◆ RECORD LIST:
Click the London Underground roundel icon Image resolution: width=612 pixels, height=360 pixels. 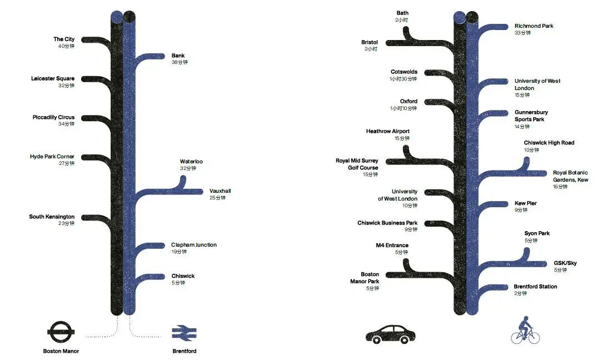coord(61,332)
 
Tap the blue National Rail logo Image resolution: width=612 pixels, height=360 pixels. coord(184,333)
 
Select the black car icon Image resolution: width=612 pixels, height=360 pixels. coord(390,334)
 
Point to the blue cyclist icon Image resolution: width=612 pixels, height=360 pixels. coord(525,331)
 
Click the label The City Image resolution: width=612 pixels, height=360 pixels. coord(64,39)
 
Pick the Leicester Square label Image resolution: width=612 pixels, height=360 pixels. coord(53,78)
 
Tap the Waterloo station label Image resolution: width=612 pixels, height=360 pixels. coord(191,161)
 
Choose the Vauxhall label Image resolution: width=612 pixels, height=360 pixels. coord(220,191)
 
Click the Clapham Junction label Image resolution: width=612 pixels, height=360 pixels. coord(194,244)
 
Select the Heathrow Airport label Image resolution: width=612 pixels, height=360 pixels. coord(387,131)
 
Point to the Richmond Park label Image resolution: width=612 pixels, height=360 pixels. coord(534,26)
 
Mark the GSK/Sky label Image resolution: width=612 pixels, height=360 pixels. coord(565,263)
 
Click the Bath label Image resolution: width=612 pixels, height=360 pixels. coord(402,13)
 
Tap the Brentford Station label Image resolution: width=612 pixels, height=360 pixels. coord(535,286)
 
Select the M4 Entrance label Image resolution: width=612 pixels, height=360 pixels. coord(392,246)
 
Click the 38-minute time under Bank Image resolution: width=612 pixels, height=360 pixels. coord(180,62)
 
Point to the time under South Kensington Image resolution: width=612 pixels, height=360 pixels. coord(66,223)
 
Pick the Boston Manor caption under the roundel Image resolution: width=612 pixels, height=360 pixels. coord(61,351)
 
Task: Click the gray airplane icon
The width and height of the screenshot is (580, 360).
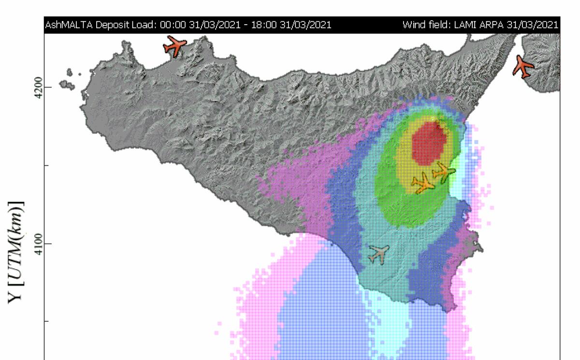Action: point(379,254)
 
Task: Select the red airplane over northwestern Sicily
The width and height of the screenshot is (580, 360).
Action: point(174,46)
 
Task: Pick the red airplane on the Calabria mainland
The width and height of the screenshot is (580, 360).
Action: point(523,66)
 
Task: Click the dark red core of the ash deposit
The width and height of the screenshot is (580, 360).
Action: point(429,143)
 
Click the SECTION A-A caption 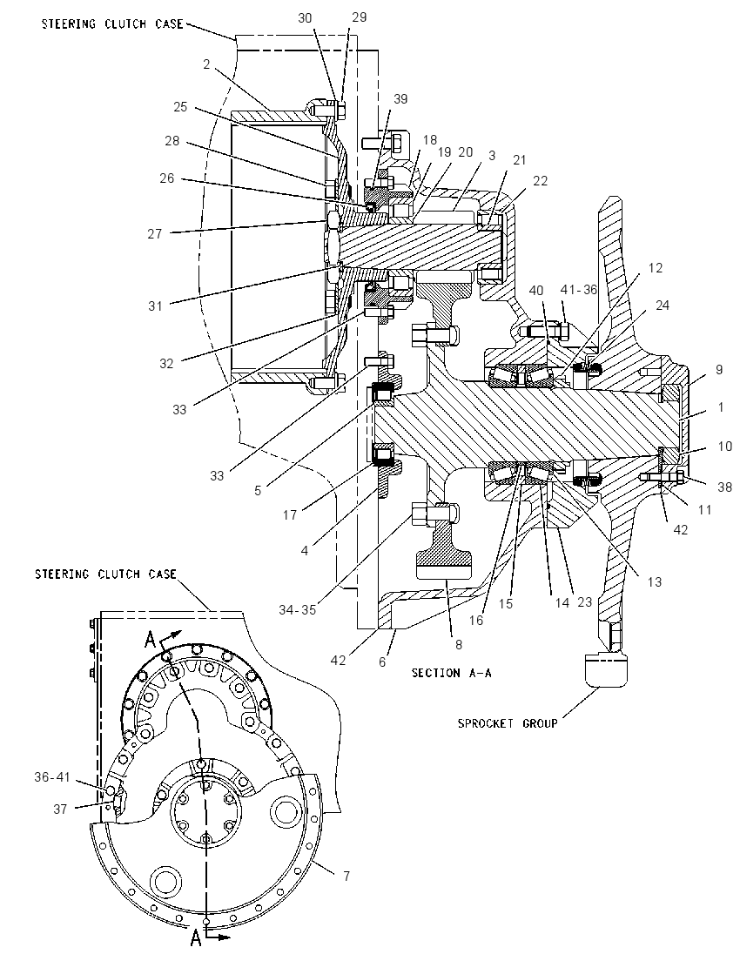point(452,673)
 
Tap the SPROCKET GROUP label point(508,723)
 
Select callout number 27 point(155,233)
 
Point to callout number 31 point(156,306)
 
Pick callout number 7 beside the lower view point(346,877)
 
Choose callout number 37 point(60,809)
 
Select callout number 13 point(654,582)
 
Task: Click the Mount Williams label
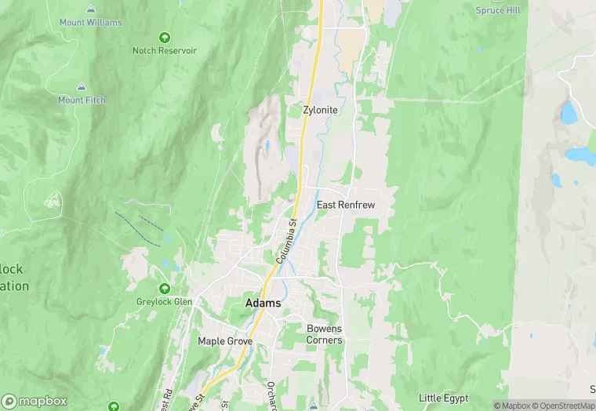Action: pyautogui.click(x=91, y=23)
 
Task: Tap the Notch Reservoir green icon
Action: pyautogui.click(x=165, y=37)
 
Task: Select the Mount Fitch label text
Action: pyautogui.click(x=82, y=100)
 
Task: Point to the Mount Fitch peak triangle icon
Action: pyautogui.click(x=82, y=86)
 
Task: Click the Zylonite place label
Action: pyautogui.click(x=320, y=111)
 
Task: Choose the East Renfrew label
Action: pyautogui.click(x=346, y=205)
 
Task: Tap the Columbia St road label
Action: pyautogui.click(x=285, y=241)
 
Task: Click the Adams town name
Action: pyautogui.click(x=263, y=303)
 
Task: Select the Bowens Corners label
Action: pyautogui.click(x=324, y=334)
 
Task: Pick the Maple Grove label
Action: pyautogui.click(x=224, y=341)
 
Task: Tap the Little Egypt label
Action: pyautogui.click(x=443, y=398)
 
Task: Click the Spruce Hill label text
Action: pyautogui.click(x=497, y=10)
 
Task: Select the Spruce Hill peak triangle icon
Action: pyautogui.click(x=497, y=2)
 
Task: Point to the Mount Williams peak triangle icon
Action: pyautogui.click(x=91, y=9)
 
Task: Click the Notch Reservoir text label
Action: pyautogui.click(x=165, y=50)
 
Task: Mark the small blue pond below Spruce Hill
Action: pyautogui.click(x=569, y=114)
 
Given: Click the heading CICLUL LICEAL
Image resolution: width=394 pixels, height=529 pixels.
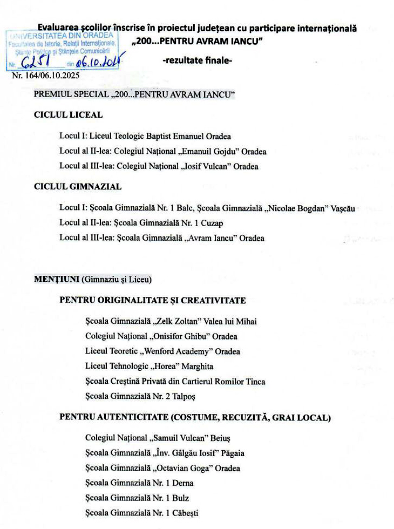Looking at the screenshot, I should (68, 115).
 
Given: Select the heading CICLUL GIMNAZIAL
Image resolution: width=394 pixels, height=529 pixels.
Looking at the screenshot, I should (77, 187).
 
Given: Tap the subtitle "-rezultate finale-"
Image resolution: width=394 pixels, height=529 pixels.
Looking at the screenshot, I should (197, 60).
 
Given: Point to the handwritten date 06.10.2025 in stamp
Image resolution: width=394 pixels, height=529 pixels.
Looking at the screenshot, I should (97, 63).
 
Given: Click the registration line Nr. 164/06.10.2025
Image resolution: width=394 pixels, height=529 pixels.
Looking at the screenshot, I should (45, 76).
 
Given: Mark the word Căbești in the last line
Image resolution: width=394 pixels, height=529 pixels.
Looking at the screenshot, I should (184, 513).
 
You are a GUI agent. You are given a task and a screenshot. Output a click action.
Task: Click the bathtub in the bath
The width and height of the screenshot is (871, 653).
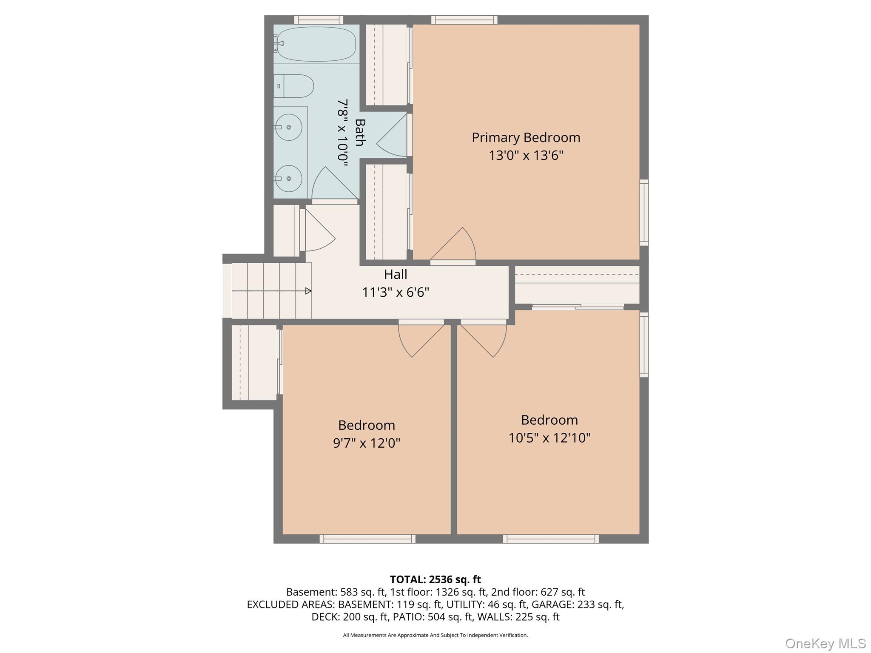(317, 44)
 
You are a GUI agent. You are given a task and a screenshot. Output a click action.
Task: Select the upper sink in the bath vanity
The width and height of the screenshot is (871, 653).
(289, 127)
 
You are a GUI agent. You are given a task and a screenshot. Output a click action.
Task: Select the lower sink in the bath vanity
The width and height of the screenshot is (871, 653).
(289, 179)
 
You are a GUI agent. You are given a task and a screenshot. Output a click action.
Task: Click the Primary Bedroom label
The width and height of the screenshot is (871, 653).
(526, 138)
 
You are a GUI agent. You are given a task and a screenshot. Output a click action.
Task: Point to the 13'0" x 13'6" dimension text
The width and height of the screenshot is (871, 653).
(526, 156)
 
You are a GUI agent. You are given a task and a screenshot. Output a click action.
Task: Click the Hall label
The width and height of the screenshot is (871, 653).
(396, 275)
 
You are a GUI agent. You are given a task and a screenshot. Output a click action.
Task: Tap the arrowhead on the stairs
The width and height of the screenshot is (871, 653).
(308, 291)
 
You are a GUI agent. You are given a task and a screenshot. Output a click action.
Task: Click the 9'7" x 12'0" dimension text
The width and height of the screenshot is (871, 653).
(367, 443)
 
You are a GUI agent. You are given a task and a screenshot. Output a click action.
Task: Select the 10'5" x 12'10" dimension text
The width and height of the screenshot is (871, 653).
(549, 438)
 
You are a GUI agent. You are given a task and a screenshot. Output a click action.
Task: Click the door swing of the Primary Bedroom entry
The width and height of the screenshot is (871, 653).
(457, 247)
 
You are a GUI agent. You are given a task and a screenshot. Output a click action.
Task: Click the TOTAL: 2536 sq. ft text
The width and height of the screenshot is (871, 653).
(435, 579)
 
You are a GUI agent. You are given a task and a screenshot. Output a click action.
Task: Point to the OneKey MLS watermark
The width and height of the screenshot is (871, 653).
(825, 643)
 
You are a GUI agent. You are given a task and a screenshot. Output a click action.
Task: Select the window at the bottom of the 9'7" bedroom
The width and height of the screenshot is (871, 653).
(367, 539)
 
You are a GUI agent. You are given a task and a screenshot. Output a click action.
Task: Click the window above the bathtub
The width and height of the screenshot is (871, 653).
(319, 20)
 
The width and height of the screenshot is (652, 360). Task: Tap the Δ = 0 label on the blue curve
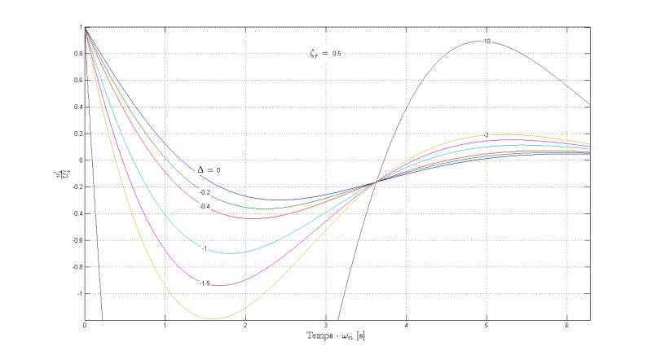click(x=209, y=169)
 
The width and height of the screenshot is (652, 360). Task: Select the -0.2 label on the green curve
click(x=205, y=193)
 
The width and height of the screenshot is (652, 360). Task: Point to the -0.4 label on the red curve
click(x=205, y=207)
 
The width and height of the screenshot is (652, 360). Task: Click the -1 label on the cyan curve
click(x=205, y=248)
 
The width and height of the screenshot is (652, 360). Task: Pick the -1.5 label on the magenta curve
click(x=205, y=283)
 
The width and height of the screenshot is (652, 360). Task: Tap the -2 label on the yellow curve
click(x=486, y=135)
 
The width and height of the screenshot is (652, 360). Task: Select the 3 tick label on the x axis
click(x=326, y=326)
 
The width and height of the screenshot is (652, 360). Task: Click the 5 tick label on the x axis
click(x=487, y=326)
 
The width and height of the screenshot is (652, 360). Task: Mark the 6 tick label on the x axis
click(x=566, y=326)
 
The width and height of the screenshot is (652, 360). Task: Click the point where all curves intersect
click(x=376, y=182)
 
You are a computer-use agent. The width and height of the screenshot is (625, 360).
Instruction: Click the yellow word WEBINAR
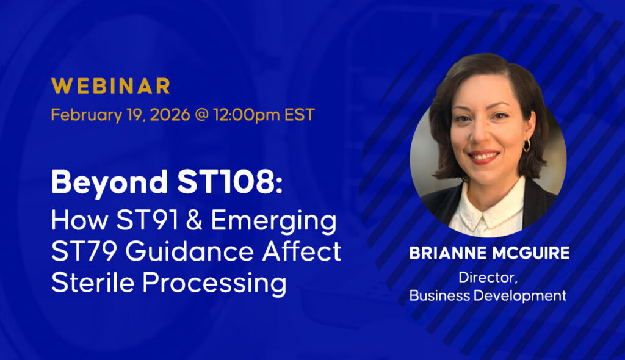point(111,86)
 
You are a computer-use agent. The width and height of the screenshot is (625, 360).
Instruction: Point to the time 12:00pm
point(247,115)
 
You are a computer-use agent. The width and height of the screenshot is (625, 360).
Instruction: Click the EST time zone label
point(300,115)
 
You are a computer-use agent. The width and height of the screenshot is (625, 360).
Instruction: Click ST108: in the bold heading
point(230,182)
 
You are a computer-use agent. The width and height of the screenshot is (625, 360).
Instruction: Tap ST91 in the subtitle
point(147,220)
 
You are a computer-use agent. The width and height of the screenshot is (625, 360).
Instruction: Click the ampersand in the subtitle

◆ GIVEN INSTRUCTION: Could you set out the entry lines from the one containing "Select callout number 13 point(654,582)" through the one containing "Action: pyautogui.click(x=165, y=37)", inclusive, as a JSON list of strings with one string per line? Skip blank lines and leave the pictures out.

◆ THE SOLUTION:
[
  "Select callout number 13 point(654,582)",
  "Task: Click the Mount Williams label",
  "Action: pyautogui.click(x=91, y=23)",
  "Task: Tap the Notch Reservoir green icon",
  "Action: pyautogui.click(x=165, y=37)"
]